Неро рассмеялся будто сумасшедший.
—Да ну? Вот это открытие. Не неси чушь, Тизиана, ты выводишь меня из себя. Не будь, блядь, дурой, порви с этим ублюдком, что незаконно проникал на территорию нашего дома, а потом и на территорию университета, и все будет нормально, — брат подошёл ближе, и сверлил меня своим темным, до жути похожим на папин, взглядом.
—А я не порву, потому что не собираюсь идти на поводу у ваших желаний! Обложили меня охраной с ног до головы, и хотели, чтобы я подчинялась. Я подчинилась, а вот Кай по вашим законам жить не будет, понятно?
—Потому что в следующий раз пристрелит нашего отца, когда будет в своей экипировке. Интересно, насколько сильно он запудрил тебе мозги, и как быстро ты забудешь мертвого папу, будучи женой его убийцы?! — прорычал Неро, а затем развернулся ко мне спиной. — Дура, боже, какая же ты дура, Тизиана.

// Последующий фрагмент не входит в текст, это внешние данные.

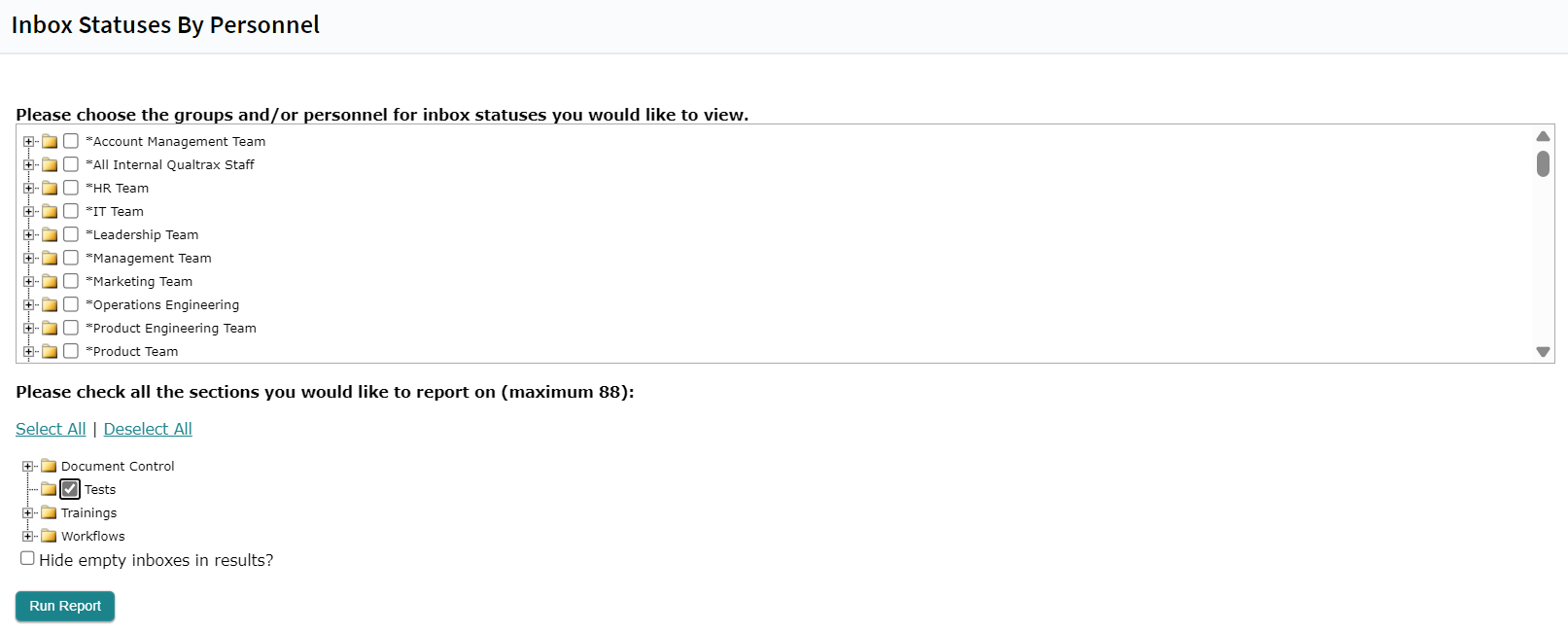
Task: Click the Trainings folder icon
Action: click(49, 513)
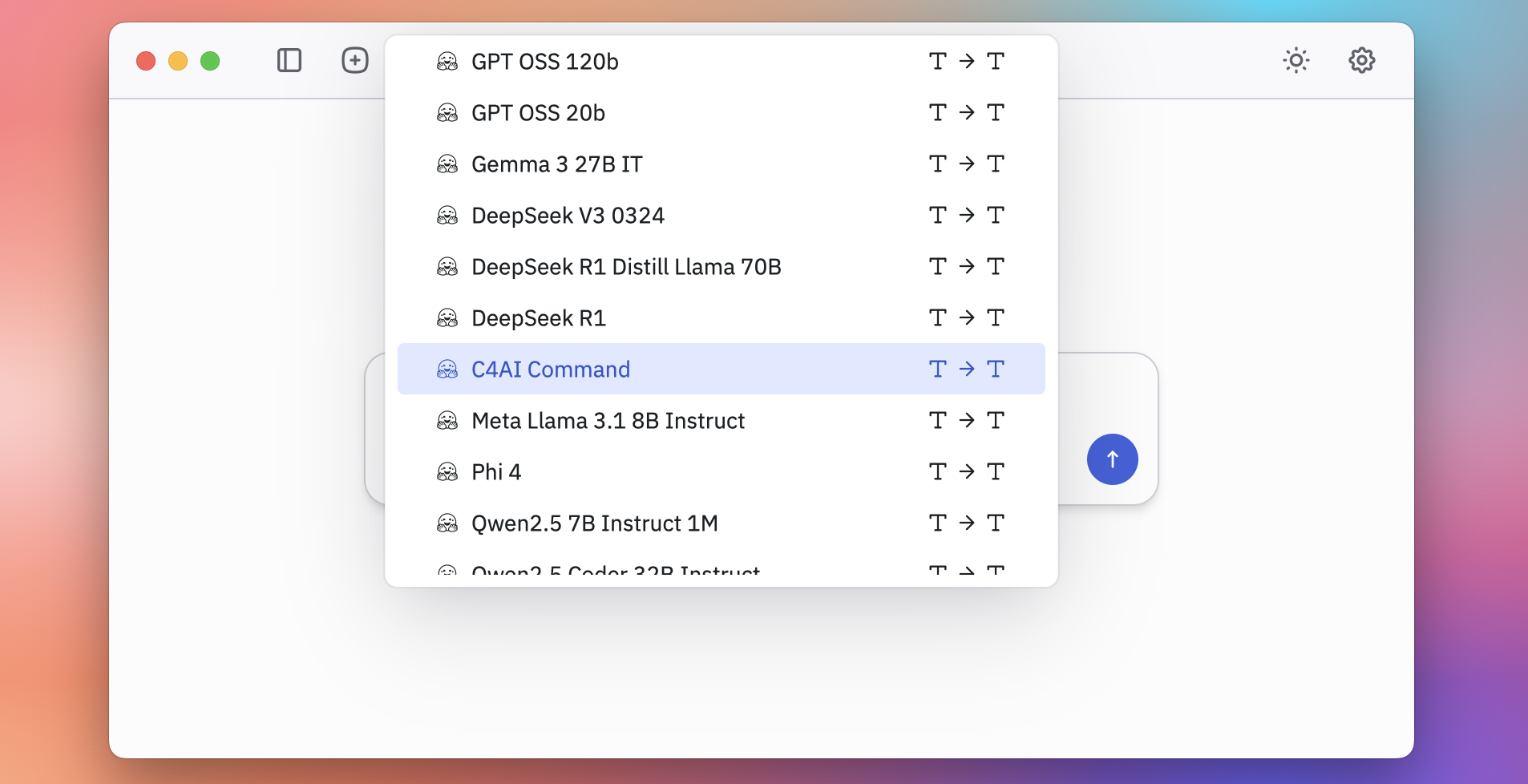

— У нас семья эгоистов! — выкрикнула я, размахивая рукой. — Вы вообще уверены, что мы семья?! Говорить такие вещи... Как у тебя язык повернулся, Неро? Господи, как вы мне все осточертели!
—Ты все перевернула, — Неро прикрыл лицо ладонью, а Минерва вздохнула так, будто я была виновата в очередной истерике ее мужа.
—Хорошо, я сдохну в этом доме, с родителями, тобой, бабушкой и Минервой, но сдохну одинокой, потому что вы из-за своей ревности, из-за своей чертовой мафии не даёте мне быть счастливой. Если ты решил идти против меня, знай, что с этого момента я не твоя сестра, которая всю жизнь была твоей опорой, я грёбаное воплощение папы в женском обличии, и поверь, тебе не понравится то, что я от него унаследовала, — рявкнула я, встав на ноги. — А теперь пошли вон отсюда!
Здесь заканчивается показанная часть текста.